Aún antes de trabajar con él ya había acusado en parte su influencia, sin limitarse a ser un mero epígono; su misma paleta cromática en esta etapa juvenil, fuerte y luminosa, encauzada mediante pinceladas vigorosas y llenas de temperamento, muestra su intencionalidad de superar a Rubens en la vitalidad de las imágenes, el dramatismo de la acción y la factura visual. Adoptó la costumbre del maestro en el caso de los dibujos preparatorios, estudios a carboncillo y bocetos anatómicos, en cuyo naturalismo podemos ver aún de manera más solvente la extraña dicotomía a la que se veía sometido Van Dyck; a la vez muy próximo y muy lejos de Rubens.

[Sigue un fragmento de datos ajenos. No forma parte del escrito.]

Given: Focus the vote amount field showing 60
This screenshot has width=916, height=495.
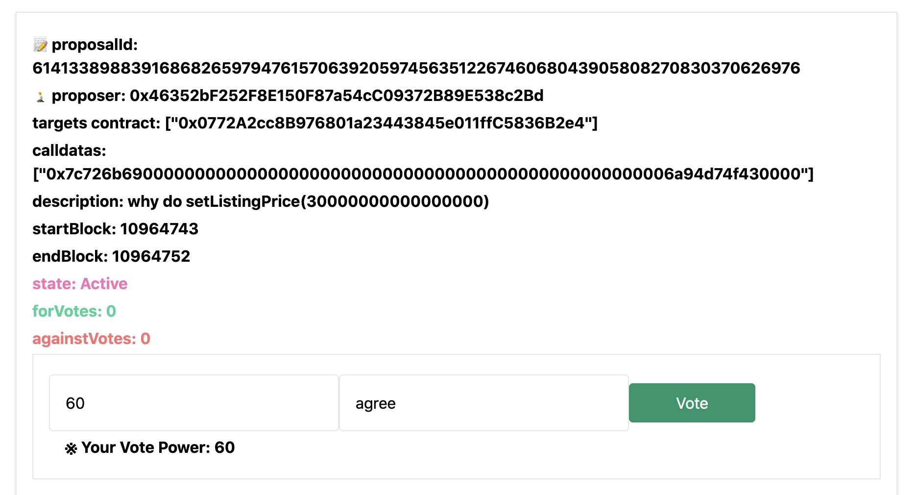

Será posteriormente, con su llegada a Italia, cuando su pintura cobrará una fuerte deuda con la escuela veneciana, oscureciendo la paleta y marcando una esencia más dúctil y rica en matices. Su forma de entender el color se hace más delicada, ganando en la atención y fluidez que demostrarán sus cuadros de tema religioso, dotados de la virtud de retrotraer de inmediato al espectador al intenso estilo del último Tiziano. Sin embargo, pierde parte del feroz dramatismo juvenil de su primera etapa en Amberes, cuando el lenguaje de Rubens cohabita con la esencia del genio adolescente y tempestuoso que no puede reprimir su propia identidad pese a los embates y devenires del tiempo.